Select 1000 elements step by step from PriceData, and when all elements will be selected update them:

Code:

private void updateAll(final List<XmlData> prices/*data from xml*/) {
        int end= 1000;
        int begin= 0;
        final List<PriceData> models = new ArrayList<>();
        while(end != prices.size() || begin !=end){
           models.addAll(dao.findByPrices(prices.subList(begin,end)));
           begin = end;
           end +=1000;

       }


        final Map<String,XmlData> xmlData= prices.stream()                         
        .collect(Collectors.toMap(this::keyForPriceDate,e->e));

        final Map<String,PriceData> modelMap = models.stream()
                .collect(Collectors.toMap(this::keyForRowModel,e->e));          
        final List<PriceData> modelsToSave = new ArrayList<>();

        for(final String key : xmlData.keySet()){
            final XmlData price = xmlData.get(key);
            PriceData model = modelMap.get(key);

            if(model == null){
                model = onEmptyPriceData(price);
            }
            model.setPrice(price.getPrice());
            modelsToSave.add(model);
        }
        modelService.saveAll(modelsToSave);
    }

I convert two lists to maps to know does PriceData exist (keys for xmlData and modelMap created as (code+type))

findByPrices method create query in following format

select * from PriceData where (code =123 and type ='qwe') or (...)//and this `Or` repeats 1000 times

Now it takes 2 minutes.

Second try:

Select all PriceData from db (2 millions)

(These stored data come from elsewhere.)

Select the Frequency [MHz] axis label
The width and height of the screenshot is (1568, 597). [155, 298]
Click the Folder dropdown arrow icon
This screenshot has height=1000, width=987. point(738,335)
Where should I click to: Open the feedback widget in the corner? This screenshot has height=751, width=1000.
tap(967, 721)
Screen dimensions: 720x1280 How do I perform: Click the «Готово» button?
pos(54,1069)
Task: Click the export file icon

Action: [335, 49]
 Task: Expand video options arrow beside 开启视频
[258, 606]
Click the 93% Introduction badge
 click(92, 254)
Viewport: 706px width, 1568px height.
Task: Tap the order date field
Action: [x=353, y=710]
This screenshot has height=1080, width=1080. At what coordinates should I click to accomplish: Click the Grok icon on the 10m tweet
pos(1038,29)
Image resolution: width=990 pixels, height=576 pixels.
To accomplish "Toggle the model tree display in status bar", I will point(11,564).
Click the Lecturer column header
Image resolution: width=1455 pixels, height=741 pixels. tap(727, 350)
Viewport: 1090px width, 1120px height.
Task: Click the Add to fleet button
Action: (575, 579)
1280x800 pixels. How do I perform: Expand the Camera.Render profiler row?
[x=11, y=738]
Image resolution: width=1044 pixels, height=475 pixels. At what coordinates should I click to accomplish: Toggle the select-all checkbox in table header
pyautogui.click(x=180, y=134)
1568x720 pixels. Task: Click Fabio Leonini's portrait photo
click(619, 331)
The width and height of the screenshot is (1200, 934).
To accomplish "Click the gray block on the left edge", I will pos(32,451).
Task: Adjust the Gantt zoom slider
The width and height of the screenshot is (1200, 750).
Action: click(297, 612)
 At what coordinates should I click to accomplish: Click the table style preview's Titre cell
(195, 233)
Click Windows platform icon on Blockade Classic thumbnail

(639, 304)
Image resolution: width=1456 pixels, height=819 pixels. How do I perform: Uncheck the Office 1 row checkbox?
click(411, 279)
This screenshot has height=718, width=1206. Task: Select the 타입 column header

and use the algorithm above

It takes 3 minutes. First try is better but in future my rest can take 500_000 and I want to know which try will be better in this scenario or maybe there is the better way to do this task.

My select method

public List<PriceData> findBy(final List<XmlData> selectData) {
        final StringBuilder query = new StringBuilder("SELECT * from PriceData ");    
        query.append("WHERE \n");
        final Iterator<PriceRowSelectData> selectDataIterator = selectData.iterator();
        while(selectDataIterator.hasNext()){
            final PriceRowSelectData data = selectDataIterator.next();
            query.append("( \n")
                 .append("productCode = "+ data.getProductId()+" \n")
                 .append(" AND type = "+ data.getPriceind()+" \n")
                 .append(" ) \n");
            if(selectDataIterator.hasNext()){
                query.append("OR \n");
            }
        }
        final SearchResult<PriceRowModel> searchRes = search(query.toString());
        /*
         Here i use custom mapper that map list of result to my object
        */
        return searchRes.getResult();
    }
halfer
  • 19,824
  • 17
  • 99
  • 186
Almas Abdrazak
  • 3,209
  • 5
  • 36
  • 80
  • Which database dialect are you using? Oracle, Microsoft, MySQL, PostgreSQL, ...? – Andreas Jan 14 '18 at 04:31
  • @Andreas I use Mysql (add this info to question) – Almas Abdrazak Jan 14 '18 at 04:32
  • What database indexes do you have on the table? – stdunbar Jan 14 '18 at 05:03
  • Side note: your string concatenation is open to SQL Injection. Fix that, or be hacked (Andreas's [answer shows how to do it correctly](https://stackoverflow.com/a/48246782/812837)). Aside from that, the fastest way is usually to use [the bulk load utility](https://dev.mysql.com/doc/refman/5.5/en/load-xml.html) to get it into a table, then `MERGE` it. I dunno if that's callable, though. – Clockwork-Muse Jan 14 '18 at 07:39

1 Answers1

0

You should use the MySQL INSERT ... ON DUPLICATE KEY UPDATE statement, combined with JDBC batch processing. This of course assumes that code,type is the primary key, or at least a unique index.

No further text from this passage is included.